Transcribe the data underneath exactly, keeping every word in place.

---- EXTRACTED ENTRIES

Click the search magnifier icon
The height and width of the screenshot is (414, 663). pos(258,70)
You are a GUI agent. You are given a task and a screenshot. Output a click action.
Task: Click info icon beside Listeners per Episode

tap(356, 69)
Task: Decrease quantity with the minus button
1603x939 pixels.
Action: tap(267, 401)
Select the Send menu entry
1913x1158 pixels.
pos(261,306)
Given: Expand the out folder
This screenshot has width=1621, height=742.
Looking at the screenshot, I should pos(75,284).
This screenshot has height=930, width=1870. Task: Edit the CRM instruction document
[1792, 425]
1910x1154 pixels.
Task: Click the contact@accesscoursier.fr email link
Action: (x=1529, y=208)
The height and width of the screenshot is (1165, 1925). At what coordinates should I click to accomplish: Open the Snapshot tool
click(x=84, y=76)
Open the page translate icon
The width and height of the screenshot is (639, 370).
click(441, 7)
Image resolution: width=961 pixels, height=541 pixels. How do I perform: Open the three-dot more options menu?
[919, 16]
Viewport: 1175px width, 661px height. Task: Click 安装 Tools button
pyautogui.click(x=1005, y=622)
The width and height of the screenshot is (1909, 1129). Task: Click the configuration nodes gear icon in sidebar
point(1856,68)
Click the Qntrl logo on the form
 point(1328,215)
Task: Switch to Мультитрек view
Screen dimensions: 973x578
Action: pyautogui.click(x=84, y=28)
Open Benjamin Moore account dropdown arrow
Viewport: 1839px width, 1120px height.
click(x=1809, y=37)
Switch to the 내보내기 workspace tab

--------

• _TASK RESPONSE_
Click the search magnifier icon
The height and width of the screenshot is (414, 663). pos(258,70)
You are a GUI agent. You are given a task and a screenshot. Output a click action.
Task: Click info icon beside Listeners per Episode

tap(356, 69)
Task: Decrease quantity with the minus button
1603x939 pixels.
Action: tap(267, 401)
Select the Send menu entry
1913x1158 pixels.
pos(261,306)
Given: Expand the out folder
This screenshot has width=1621, height=742.
Looking at the screenshot, I should pos(75,284).
This screenshot has height=930, width=1870. Task: Edit the CRM instruction document
[1792, 425]
1910x1154 pixels.
Task: Click the contact@accesscoursier.fr email link
Action: (x=1529, y=208)
The height and width of the screenshot is (1165, 1925). At what coordinates should I click to accomplish: Open the Snapshot tool
click(x=84, y=76)
Open the page translate icon
The width and height of the screenshot is (639, 370).
click(441, 7)
Image resolution: width=961 pixels, height=541 pixels. How do I perform: Open the three-dot more options menu?
[919, 16]
Viewport: 1175px width, 661px height. Task: Click 安装 Tools button
pyautogui.click(x=1005, y=622)
The width and height of the screenshot is (1909, 1129). Task: Click the configuration nodes gear icon in sidebar
point(1856,68)
Click the Qntrl logo on the form
 point(1328,215)
Task: Switch to Мультитрек view
Screen dimensions: 973x578
Action: pyautogui.click(x=84, y=28)
Open Benjamin Moore account dropdown arrow
Viewport: 1839px width, 1120px height.
click(x=1809, y=37)
Switch to the 내보내기 workspace tab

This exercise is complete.